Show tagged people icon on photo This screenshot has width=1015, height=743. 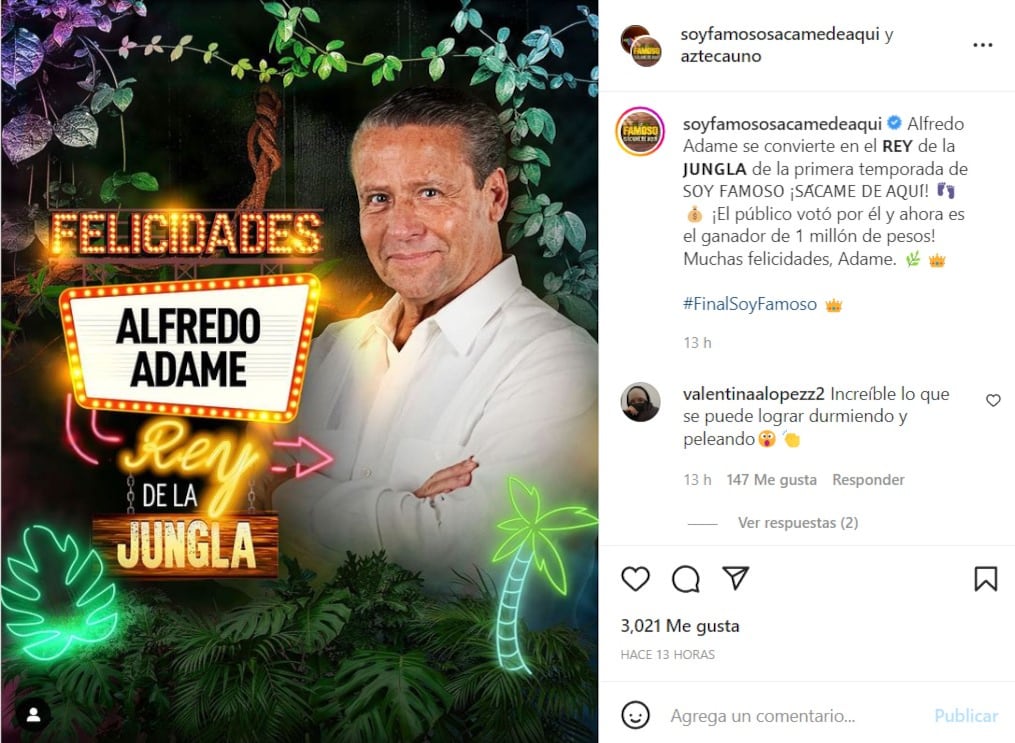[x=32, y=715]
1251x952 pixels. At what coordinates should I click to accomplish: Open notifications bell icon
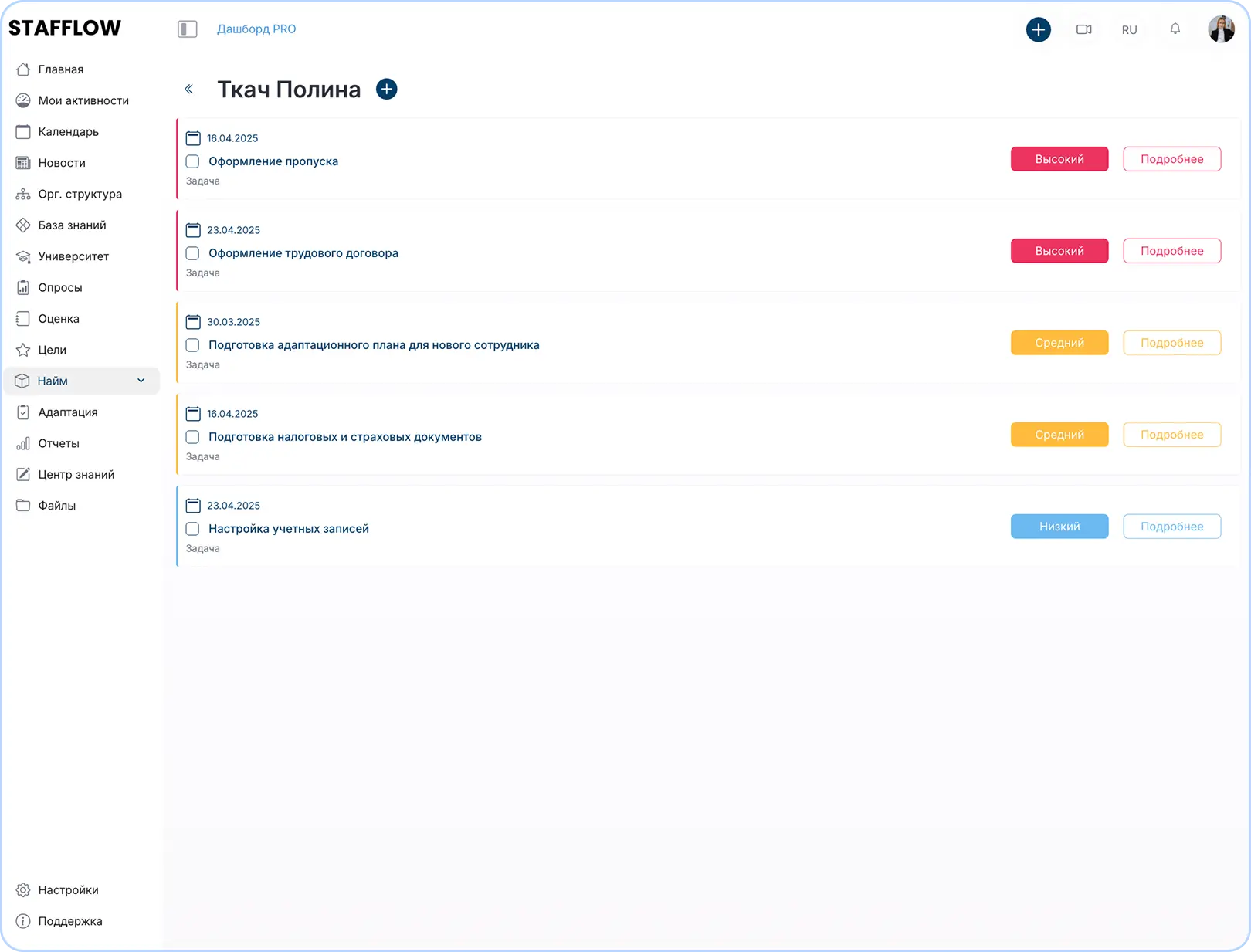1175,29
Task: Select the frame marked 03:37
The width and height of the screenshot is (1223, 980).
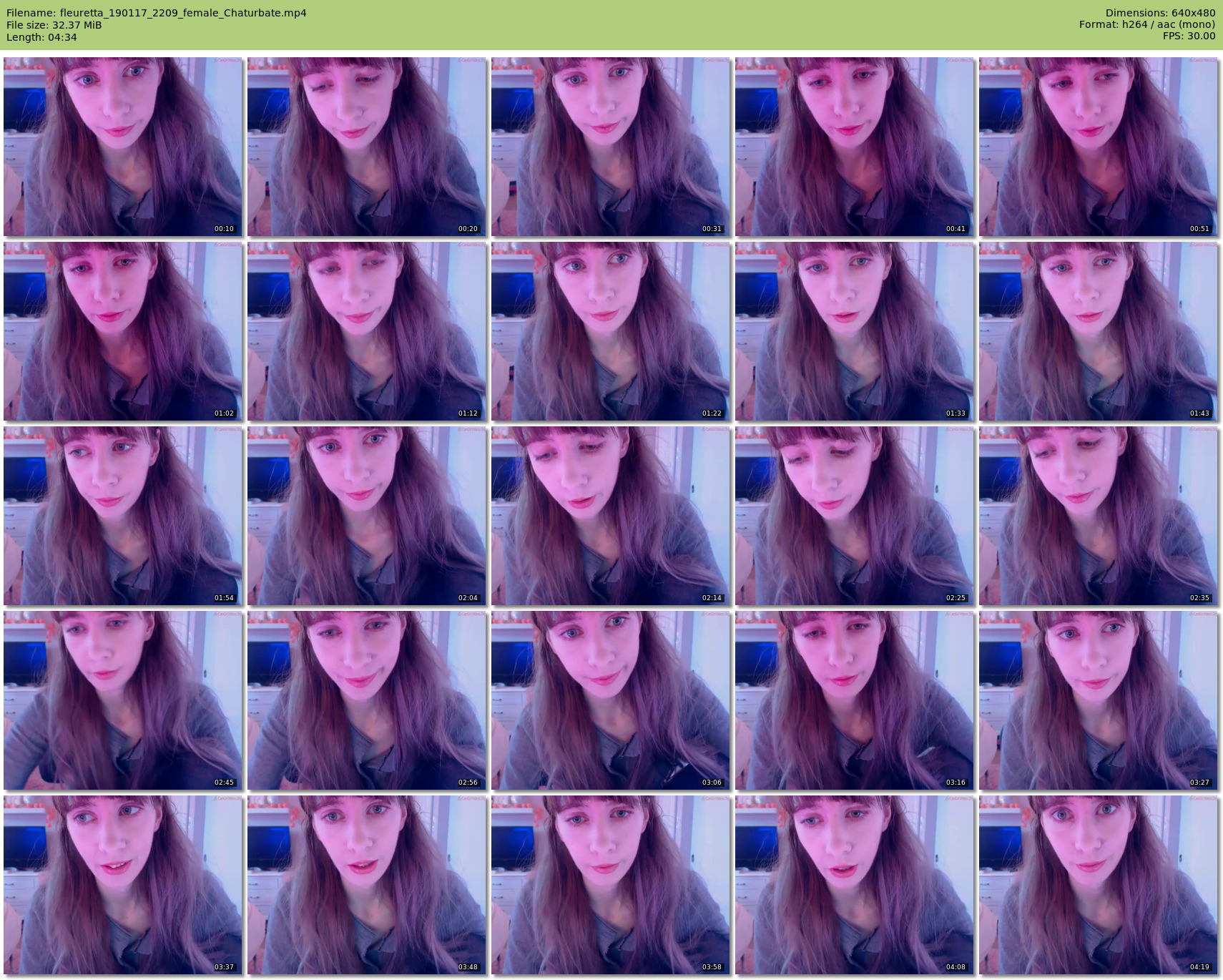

+++++

[WHAT THE EXERCISE ASKS] Produce an exact copy of the lines from the line containing "Task: Select the frame marked 03:37" through the last line of the records, with no pictures and no other text.

[RESULT OF THE EXERCISE]
Task: Select the frame marked 03:37
The width and height of the screenshot is (1223, 980).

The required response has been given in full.